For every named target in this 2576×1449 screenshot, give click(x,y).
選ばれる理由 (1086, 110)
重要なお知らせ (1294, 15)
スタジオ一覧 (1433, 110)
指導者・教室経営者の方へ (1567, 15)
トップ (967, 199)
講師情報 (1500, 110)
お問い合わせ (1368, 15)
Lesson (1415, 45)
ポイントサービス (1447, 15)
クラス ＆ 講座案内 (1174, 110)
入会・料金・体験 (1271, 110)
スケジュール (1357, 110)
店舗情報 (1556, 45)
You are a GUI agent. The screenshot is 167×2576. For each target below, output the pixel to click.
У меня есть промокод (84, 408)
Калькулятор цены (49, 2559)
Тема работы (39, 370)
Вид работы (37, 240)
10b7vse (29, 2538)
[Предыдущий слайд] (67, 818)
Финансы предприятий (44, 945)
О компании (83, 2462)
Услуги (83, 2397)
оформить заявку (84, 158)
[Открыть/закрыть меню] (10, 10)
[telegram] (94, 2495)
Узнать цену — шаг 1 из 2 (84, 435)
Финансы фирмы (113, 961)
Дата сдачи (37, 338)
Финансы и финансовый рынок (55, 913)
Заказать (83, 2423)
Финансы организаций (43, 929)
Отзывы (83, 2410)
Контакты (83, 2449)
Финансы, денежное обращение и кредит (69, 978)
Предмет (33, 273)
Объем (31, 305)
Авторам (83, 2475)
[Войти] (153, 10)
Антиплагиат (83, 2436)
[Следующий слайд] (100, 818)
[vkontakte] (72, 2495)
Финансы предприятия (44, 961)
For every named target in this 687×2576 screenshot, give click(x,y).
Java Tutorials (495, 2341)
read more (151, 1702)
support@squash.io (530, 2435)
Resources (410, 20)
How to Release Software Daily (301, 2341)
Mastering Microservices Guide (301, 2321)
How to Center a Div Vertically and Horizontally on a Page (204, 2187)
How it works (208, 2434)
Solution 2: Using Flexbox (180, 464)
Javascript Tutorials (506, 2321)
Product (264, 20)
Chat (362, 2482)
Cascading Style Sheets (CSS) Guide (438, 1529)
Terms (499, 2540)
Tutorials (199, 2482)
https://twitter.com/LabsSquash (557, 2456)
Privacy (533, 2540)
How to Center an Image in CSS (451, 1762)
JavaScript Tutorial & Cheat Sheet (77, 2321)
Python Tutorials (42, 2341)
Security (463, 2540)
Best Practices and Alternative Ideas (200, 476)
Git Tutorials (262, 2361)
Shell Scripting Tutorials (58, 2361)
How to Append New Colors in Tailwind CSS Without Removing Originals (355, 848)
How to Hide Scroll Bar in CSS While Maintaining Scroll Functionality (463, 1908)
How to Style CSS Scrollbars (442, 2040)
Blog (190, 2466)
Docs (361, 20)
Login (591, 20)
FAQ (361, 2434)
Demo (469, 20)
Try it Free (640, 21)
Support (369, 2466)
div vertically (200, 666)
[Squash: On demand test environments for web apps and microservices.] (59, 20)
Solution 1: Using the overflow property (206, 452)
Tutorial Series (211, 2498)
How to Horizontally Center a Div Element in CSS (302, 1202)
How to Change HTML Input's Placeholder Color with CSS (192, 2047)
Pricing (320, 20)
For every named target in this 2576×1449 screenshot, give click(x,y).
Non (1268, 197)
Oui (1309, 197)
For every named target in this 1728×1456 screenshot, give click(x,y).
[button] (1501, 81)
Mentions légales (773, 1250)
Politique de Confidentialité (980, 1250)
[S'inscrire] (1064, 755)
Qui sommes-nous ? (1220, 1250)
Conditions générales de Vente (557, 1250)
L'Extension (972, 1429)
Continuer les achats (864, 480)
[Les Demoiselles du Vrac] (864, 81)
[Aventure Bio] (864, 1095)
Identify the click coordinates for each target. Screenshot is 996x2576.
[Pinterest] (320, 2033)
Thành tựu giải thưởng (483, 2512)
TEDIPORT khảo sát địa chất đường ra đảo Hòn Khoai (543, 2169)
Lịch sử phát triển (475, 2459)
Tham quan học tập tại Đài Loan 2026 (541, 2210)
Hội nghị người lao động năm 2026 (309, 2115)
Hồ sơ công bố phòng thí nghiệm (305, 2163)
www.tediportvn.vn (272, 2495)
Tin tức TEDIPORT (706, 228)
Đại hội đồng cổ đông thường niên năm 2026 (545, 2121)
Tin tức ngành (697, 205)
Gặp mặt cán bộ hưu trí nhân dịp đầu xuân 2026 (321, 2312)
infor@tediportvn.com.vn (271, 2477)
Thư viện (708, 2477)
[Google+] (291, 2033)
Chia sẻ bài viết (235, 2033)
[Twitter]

» **THE PROBLEM**:
Reproduce the material verbatim, line by line.

» **THE COMPLETED TASK**:
For every named target in this 2576×1449 screenshot, give click(x,y).
選ばれる理由 (1086, 110)
重要なお知らせ (1294, 15)
スタジオ一覧 (1433, 110)
指導者・教室経営者の方へ (1567, 15)
トップ (967, 199)
講師情報 (1500, 110)
お問い合わせ (1368, 15)
Lesson (1415, 45)
ポイントサービス (1447, 15)
クラス ＆ 講座案内 (1174, 110)
入会・料金・体験 (1271, 110)
スケジュール (1357, 110)
店舗情報 (1556, 45)
You are a GUI agent. The screenshot is 167×2576. For each target below, output the pixel to click.
У меня есть промокод (84, 408)
Калькулятор цены (49, 2559)
Тема работы (39, 370)
Вид работы (37, 240)
10b7vse (29, 2538)
[Предыдущий слайд] (67, 818)
Финансы предприятий (44, 945)
О компании (83, 2462)
Услуги (83, 2397)
оформить заявку (84, 158)
[Открыть/закрыть меню] (10, 10)
[telegram] (94, 2495)
Узнать цену — шаг 1 из 2 (84, 435)
Финансы фирмы (113, 961)
Дата сдачи (37, 338)
Финансы и финансовый рынок (55, 913)
Заказать (83, 2423)
Финансы организаций (43, 929)
Отзывы (83, 2410)
Контакты (83, 2449)
Финансы, денежное обращение и кредит (69, 978)
Предмет (33, 273)
Объем (31, 305)
Авторам (83, 2475)
[Войти] (153, 10)
Антиплагиат (83, 2436)
[Следующий слайд] (100, 818)
[vkontakte] (72, 2495)
Финансы предприятия (44, 961)
For every named target in this 687×2576 screenshot, give click(x,y).
Java Tutorials (495, 2341)
read more (151, 1702)
support@squash.io (530, 2435)
Resources (410, 20)
How to Release Software Daily (301, 2341)
Mastering Microservices Guide (301, 2321)
How to Center a Div Vertically and Horizontally on a Page (204, 2187)
How it works (208, 2434)
Solution 2: Using Flexbox (180, 464)
Javascript Tutorials (506, 2321)
Product (264, 20)
Chat (362, 2482)
Cascading Style Sheets (CSS) Guide (438, 1529)
Terms (499, 2540)
Tutorials (199, 2482)
https://twitter.com/LabsSquash (557, 2456)
Privacy (533, 2540)
How to Center an Image in CSS (451, 1762)
JavaScript Tutorial & Cheat Sheet (77, 2321)
Python Tutorials (42, 2341)
Security (463, 2540)
Best Practices and Alternative Ideas (200, 476)
Git Tutorials (262, 2361)
Shell Scripting Tutorials (58, 2361)
How to Append New Colors in Tailwind CSS Without Removing Originals (355, 848)
How to Hide Scroll Bar in CSS While Maintaining Scroll Functionality (463, 1908)
How to Style CSS Scrollbars (442, 2040)
Blog (190, 2466)
Docs (361, 20)
Login (591, 20)
FAQ (361, 2434)
Demo (469, 20)
Try it Free (640, 21)
Support (369, 2466)
div vertically (200, 666)
[Squash: On demand test environments for web apps and microservices.] (59, 20)
Solution 1: Using the overflow property (206, 452)
Tutorial Series (211, 2498)
How to Horizontally Center a Div Element in CSS (302, 1202)
How to Change HTML Input's Placeholder Color with CSS (192, 2047)
Pricing (320, 20)
For every named target in this 2576×1449 screenshot, give click(x,y).
Non (1268, 197)
Oui (1309, 197)
For every named target in this 1728×1456 screenshot, give click(x,y).
[button] (1501, 81)
Mentions légales (773, 1250)
Politique de Confidentialité (980, 1250)
[S'inscrire] (1064, 755)
Qui sommes-nous ? (1220, 1250)
Conditions générales de Vente (557, 1250)
L'Extension (972, 1429)
Continuer les achats (864, 480)
[Les Demoiselles du Vrac] (864, 81)
[Aventure Bio] (864, 1095)
Identify the click coordinates for each target. Screenshot is 996x2576.
[Pinterest] (320, 2033)
Thành tựu giải thưởng (483, 2512)
TEDIPORT khảo sát địa chất đường ra đảo Hòn Khoai (543, 2169)
Lịch sử phát triển (475, 2459)
Tham quan học tập tại Đài Loan 2026 (541, 2210)
Hội nghị người lao động năm 2026 (309, 2115)
Hồ sơ công bố phòng thí nghiệm (305, 2163)
www.tediportvn.vn (272, 2495)
Tin tức TEDIPORT (706, 228)
Đại hội đồng cổ đông thường niên năm 2026 (545, 2121)
Tin tức ngành (697, 205)
Gặp mặt cán bộ hưu trí nhân dịp đầu xuân 2026 (321, 2312)
infor@tediportvn.com.vn (271, 2477)
Thư viện (708, 2477)
[Google+] (291, 2033)
Chia sẻ bài viết (235, 2033)
[Twitter]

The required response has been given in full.